Some of the largest pharmaceutical companies, the household names who make many of the drugs we take, have agreed to billion dollar settlements with the U.S. Department of Justice to avoid civil and criminal litigation. The charges include fraudulent marketing practices – a big part of which has been promoting drugs for uses not approved by the U.S. Food and Drug Administration (FDA).
The charges have also included financial payouts to doctors and pharmacists to prescribe or sell their drugs, manufacturing practices that can contaminate the medicines, and using unreliable scientific data to win FDA approval.

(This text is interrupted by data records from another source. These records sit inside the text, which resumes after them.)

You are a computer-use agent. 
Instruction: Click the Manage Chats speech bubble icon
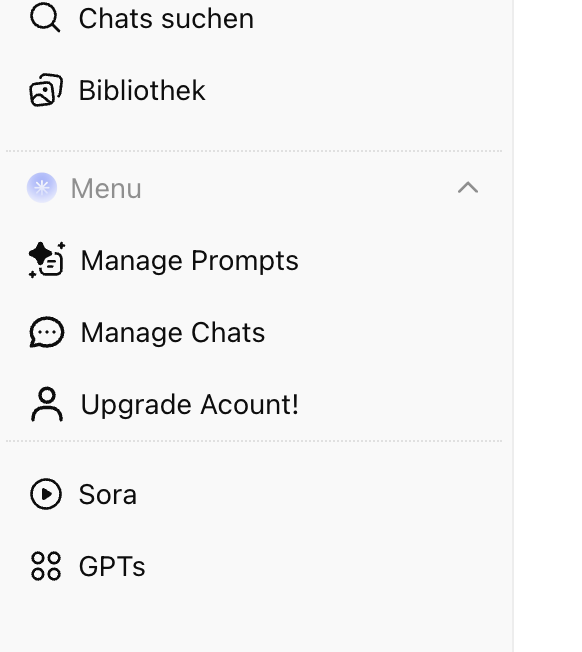tap(47, 332)
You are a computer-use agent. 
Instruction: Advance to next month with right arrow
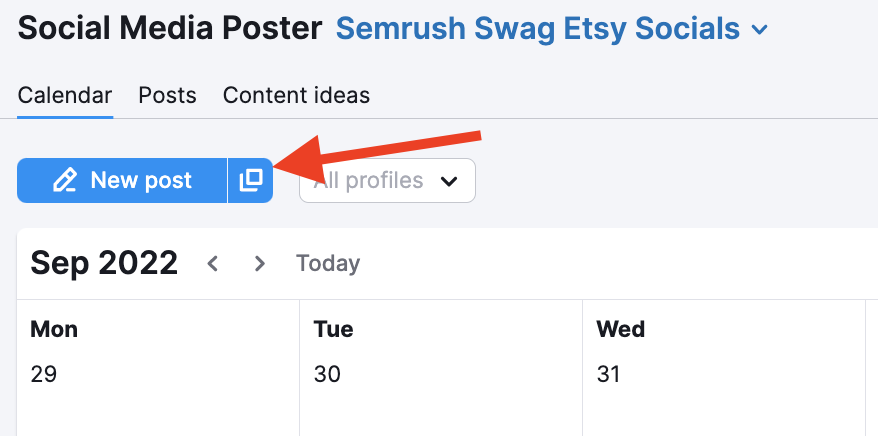point(260,263)
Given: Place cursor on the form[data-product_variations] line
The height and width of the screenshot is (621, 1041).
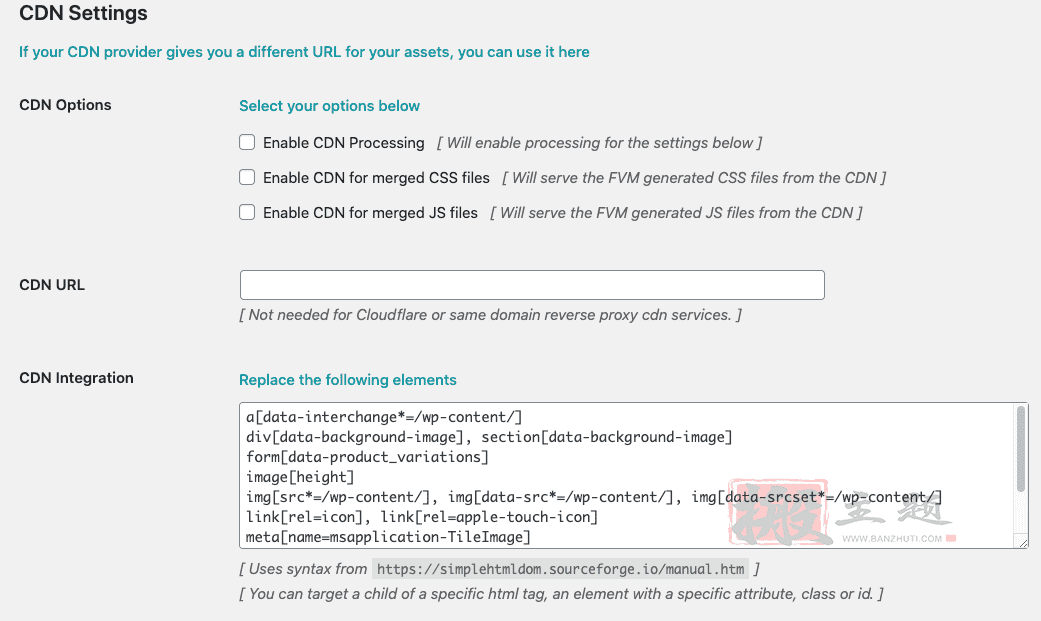Looking at the screenshot, I should pyautogui.click(x=367, y=457).
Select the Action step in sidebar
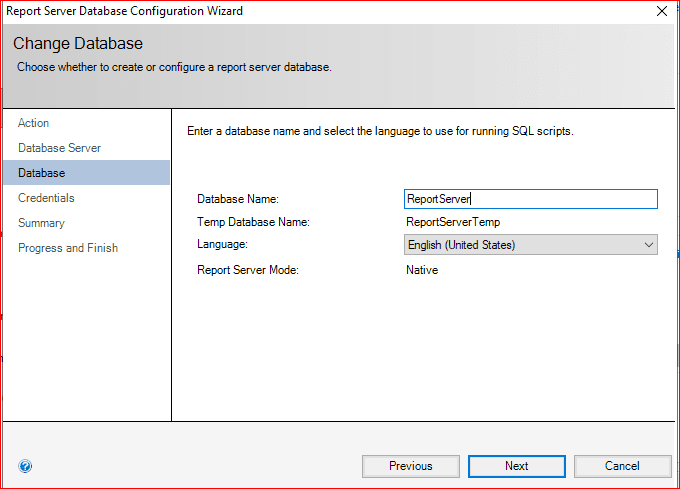The width and height of the screenshot is (680, 489). [33, 123]
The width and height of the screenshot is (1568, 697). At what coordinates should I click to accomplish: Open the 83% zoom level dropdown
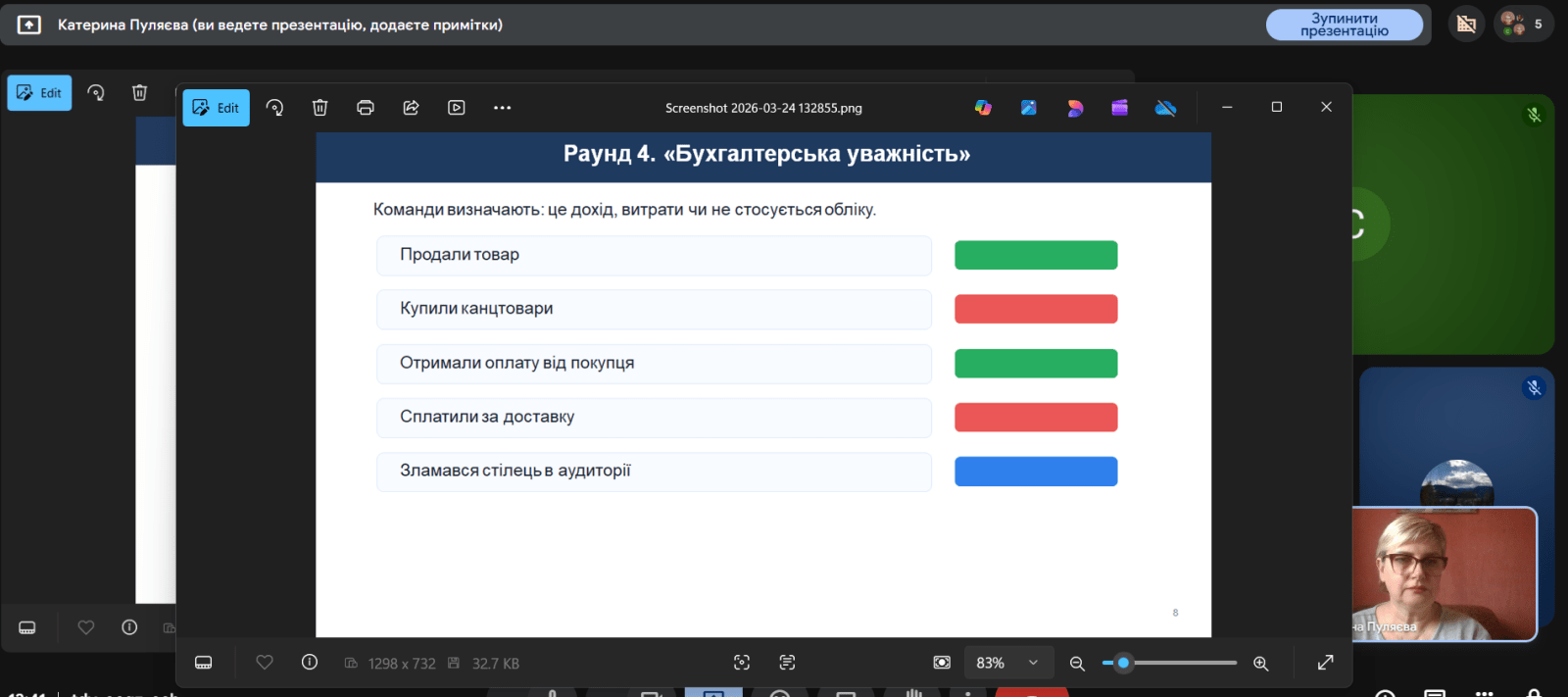point(1009,663)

Here are highlights of some recent large settlements:
GlaxoSmithKline – $3 billion – July 2012
GlaxoSmithKline paid a whopping $3 billion to settle civil and criminal charges for its shaky drug promotion practices and for failing to properly report safety data. The company agreed to plead guilty to mis-branding Paxil and promoting it to treat depression in children under 18, even though the FDA never approved Paxil for that age group.

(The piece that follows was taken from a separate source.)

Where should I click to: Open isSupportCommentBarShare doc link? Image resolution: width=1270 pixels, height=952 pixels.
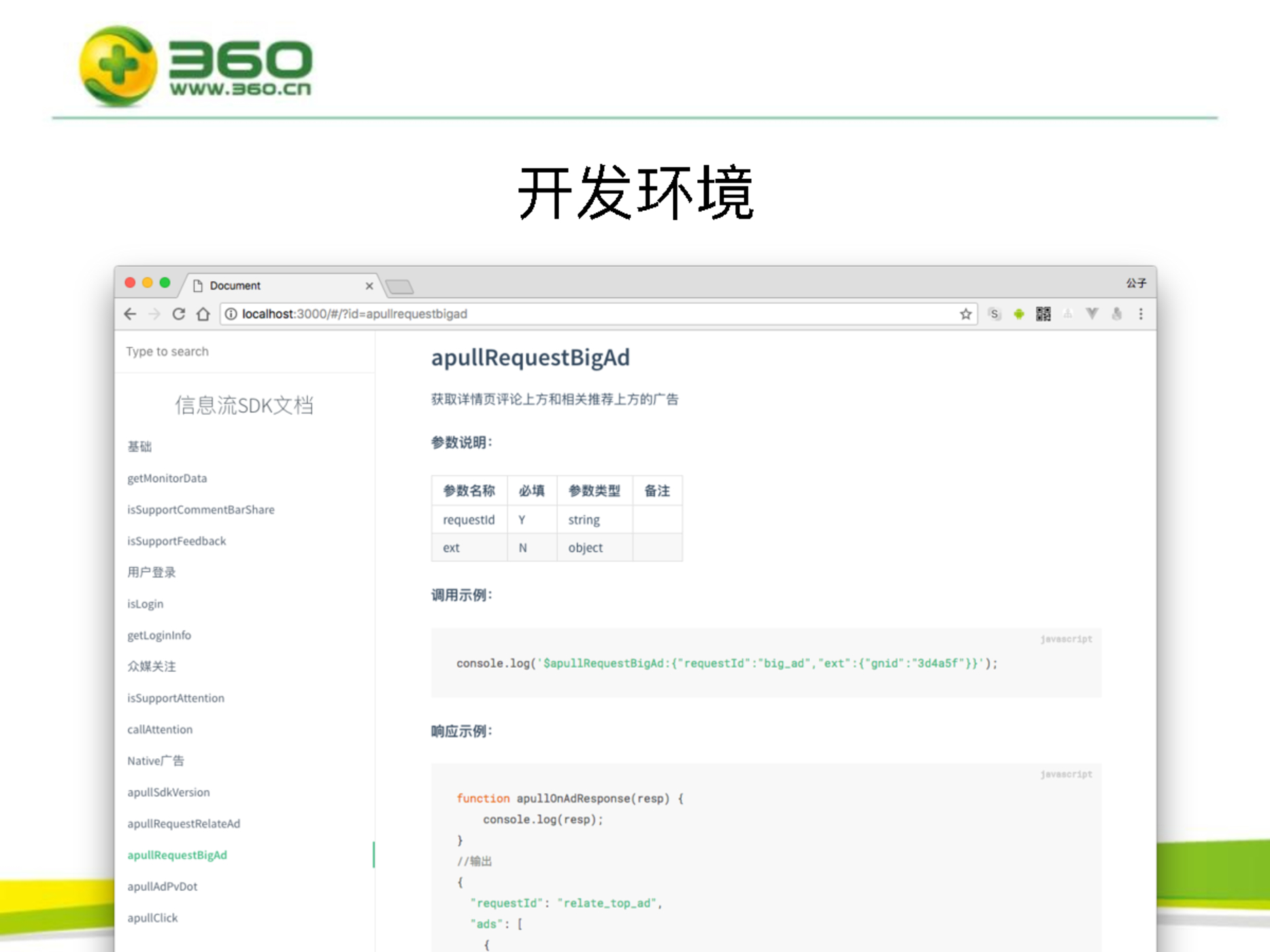201,510
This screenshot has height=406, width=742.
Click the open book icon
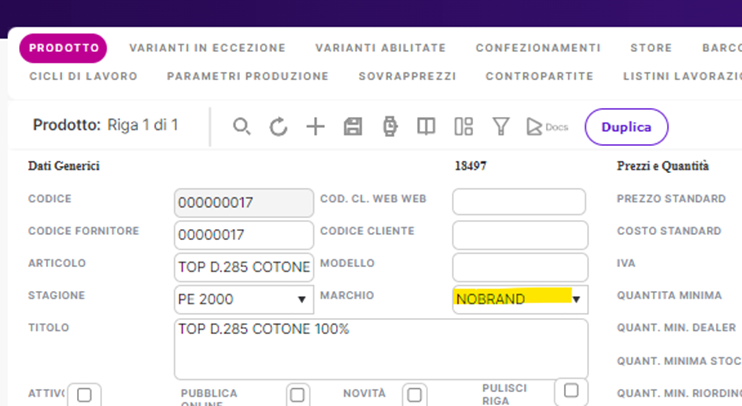[426, 127]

GlaxoSmithKline also pled guilty to failure to disclose safety information for Avandia, its diabetes drug.
Pfizer – $2.3 billion – Sept 2009
In 2009, Pfizer pled guilty to mis-branding Bextra, a painkiller, with “the intent to defraud or mislead” and promoting the drug to treat acute pain with dosages that the FDA had already said were too dangerous. Due to safety concerns, in 2005, Pfizer eventually took Bextra off the market. The DOJ had alleged that Pfizer also conducted illegal promotion of Geodon, an antipsychotic, Zyvox, an antibiotic, and Lyrica, a drug to treat epilepsy.
Johnson & Johnson – $2.2 billion – Nov 2013
Johnson & Johnson paid $2.2 billion to settle civil and criminal charges over its drug promotion practices for Risperdal, Invega and Natrecor. It’s alleged that the company repeatedly promoted these drugs for uses not approved by the FDA and it paid kickbacks to doctors and Omnicare, the long-term care pharmacy provider, to prescribe and use its drugs, and targeted nursing homes patients.
Abbott Laboratories – $1.5 billion – May 2012
Abbott pled guilty to having trained special salespeople to target nursing homes in the illegal promotion of Depakote, an antipsychotic drug. The company admitted that it promoted the drug to nursing homes for use in controlling violent behavior in elderly dementia patients. The drug was never approved for that purpose and the company Abbott did not have its own evidence that the drug was safe or effective for those uses.
This data was reported by Propublica based on reports from the U.S. Department of Justice.